En somme, le contexte actuel fiscal et financier des municipalités favorise les grands projets immobiliers, la conversion ainsi que la revente rapide (à profit) et crée un climat favorable à la transformation du marché locatif privé. Les grands projets de construction résidentielle laissent peu de place au logement locatif privé traditionnel, sauf peut-être dans des segments particuliers tels que le logement avec services pour personnes âgées ou encore le logement social subventionné. C’est plutôt une nouvelle forme de tenure locative qui prend de plus en plus d’importance suite à la construction massive de condos et à leur achat par de petits investisseur-euse-s qui les louent. Au Canada, selon les dernières données de la SCHL (octobre 2017), c’est le cas de 27,5 % des condos. Dans le centre-ville de Montréal, un condo sur quatre est loué avec un loyer moyen supérieur de 50 % à celui du marché locatif privé traditionnel. Ces coûts sont inaccessibles pour une part grandissante de la population.
Tout bien considéré, dans cette dynamique de financiarisation, le logement semble se résumer aujourd’hui à une source de profits, non seulement pour les institutions financières, les fonds d’investissement, les promotrices et promoteurs immobiliers, mais également, dans une certaine mesure, pour certaines administrations municipales et de nombreux petits investisseur-euse-s. La financiarisation contribue radicalement à une polarisation spatiale et à une fragmentation du marché du logement, incluant le marché locatif qui, sans disparaître, se transforme.
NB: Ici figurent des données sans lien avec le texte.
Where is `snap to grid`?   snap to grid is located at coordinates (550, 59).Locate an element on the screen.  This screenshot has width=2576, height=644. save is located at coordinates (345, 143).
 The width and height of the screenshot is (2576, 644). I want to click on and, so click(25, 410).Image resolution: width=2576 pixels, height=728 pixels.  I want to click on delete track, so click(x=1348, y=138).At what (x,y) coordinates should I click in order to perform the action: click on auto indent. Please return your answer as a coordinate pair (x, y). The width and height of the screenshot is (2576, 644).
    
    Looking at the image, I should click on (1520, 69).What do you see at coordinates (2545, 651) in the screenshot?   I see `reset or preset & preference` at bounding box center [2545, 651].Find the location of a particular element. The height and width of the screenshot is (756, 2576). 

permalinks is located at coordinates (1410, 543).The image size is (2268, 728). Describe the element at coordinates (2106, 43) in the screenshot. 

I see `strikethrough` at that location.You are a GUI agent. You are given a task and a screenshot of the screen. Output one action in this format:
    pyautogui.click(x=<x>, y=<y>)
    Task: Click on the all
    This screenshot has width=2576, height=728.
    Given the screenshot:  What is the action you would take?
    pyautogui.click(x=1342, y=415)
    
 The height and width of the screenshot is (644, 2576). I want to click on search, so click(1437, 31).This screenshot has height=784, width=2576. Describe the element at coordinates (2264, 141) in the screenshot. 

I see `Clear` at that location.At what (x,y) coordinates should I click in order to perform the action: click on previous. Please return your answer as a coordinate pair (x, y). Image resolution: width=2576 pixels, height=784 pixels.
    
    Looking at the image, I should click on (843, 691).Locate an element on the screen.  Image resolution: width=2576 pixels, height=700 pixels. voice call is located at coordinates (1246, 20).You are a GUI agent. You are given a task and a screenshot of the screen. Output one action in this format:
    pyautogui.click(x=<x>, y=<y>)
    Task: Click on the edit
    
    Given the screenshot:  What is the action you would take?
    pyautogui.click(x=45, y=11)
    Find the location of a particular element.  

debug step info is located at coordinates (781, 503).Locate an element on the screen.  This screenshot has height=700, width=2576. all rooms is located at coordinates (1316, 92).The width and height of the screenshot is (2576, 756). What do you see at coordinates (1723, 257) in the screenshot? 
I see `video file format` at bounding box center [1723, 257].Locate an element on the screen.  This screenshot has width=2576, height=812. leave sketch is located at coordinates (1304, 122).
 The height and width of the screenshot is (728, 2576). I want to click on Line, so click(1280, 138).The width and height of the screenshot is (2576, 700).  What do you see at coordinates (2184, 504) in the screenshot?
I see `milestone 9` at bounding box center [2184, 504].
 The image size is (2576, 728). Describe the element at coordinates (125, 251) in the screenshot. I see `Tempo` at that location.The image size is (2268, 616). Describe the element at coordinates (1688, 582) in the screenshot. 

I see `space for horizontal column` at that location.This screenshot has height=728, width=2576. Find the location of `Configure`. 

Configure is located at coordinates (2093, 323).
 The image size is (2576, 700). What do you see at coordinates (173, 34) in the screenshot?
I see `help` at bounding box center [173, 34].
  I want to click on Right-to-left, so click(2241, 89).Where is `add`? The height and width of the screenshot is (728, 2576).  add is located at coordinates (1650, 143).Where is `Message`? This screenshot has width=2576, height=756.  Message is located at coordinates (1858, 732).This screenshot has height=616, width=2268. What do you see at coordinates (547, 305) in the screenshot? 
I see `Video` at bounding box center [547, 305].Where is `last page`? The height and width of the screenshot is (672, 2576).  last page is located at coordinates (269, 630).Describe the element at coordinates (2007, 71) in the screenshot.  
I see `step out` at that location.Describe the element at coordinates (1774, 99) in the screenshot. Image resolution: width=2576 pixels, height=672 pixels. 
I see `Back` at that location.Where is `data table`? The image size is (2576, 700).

La financiarisation et ses répercussions fragilisent ainsi le droit au logement.
[1] Il s’agit plus précisément du programme des Titres hypothécaires, créé en 1987, et des Obligations hypothécaires du Canada (OHC) lancées en 2001. Depuis 2007, il en existe un troisième, les Programmes inscrits canadiens d’obligations sécurisées, qui n’a cependant pas connu la même popularité.